US recession will end this year - economists

More than 90% of economists predict the US recession will end this year, although the recovery is likely to be bumpy.

More than 90% of economists predict the US recession will end this year, although the recovery is likely to be bumpy.

The assessment came from leading forecasters in a survey by the National Association for Business Economics to be released today.

It is generally in line with the outlook from Federal Reserve chairman Ben Bernanke and his colleagues.

About 74% of the forecasters expect the recession – which started in December 2007 and is the longest since the Second World War – to end in the third quarter.

Another 19% predict the turning point will come in the final three months of this year and the remaining 7% believe the recession will end in the first quarter of 2010.

“While the overall tone remains soft, there are emerging signs that the economy is stabilising,” said NABE president Chris Varvares, head of Macroeconomic Advisers.

“The economic recovery is likely to be considerably more moderate than those typically experienced following steep declines.”

One of the major forces that plunged the economy into a recession was the financial crisis that struck with force last autumn and was the worst since the 1930s. Economists say recoveries after financial crises tend to be slower.
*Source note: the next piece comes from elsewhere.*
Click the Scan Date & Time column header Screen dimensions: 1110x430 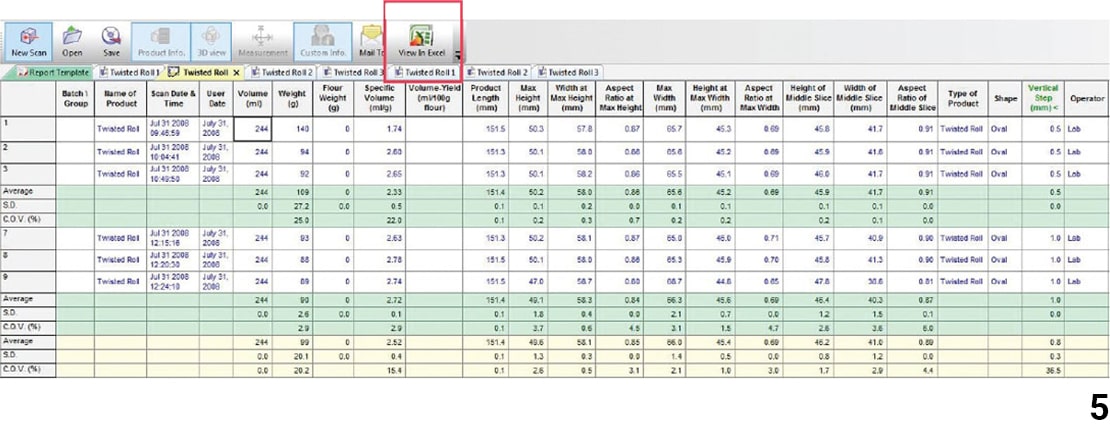tap(172, 99)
Against that backdrop, unemployment will climb this year even if the economy is rebounding, the NABE forecasters predict. Companies will not be in a rush to hire until they feel certain any recovery is firmly rooted.

For all of this year, the forecasters said the unemployment rate should average 9.1%, a big jump from 5.8% last year and up from its current quarter-century peak of 8.9%. If NABE forecasters are right, it would be the highest since a 9.6% rate in 1983, when the country was struggling to recover from a severe recession.

Some forecasters thought the unemployment rate could rise as high as 10.7% in the second quarter of next year. The NABE outlook from 45 economists was conducted from April 27 to May 11.

With joblessness rising, consumers – major shapers of overall economic activity - will probably stay cautious, making for a tepid turnaround. And given the big bite the recession has taken out of household wealth, notably the values of homes and investment portfolios, consumers will probably stay subdued for some time.

But the NABE forecasters also predict the economy’s overall performance in 2009 will be rotten.

The economy should contract by 2.8% this year, the forecasters said in updated projections. That is worse than the 1.9% drop they forecast in late February. If they are right, it would mark the worst annual contraction since 1946, when economic activity fell by 11%.

Still, the forecasters believe the worst is already behind the country in terms of lost economic activity.

The economy shrank at a 6.1% annualised pace in the first three months of this year, on top of a 6.3% decline in the final three months of last year, the worst six-month performance in 50 years.

For the current April-June quarter, the NABE forecasters believe the economy will shrink at a pace of 1.8%. After that, the economy should start growing again – at a 0.7% pace in the third quarter and a 1.8% pace in the fourth quarter.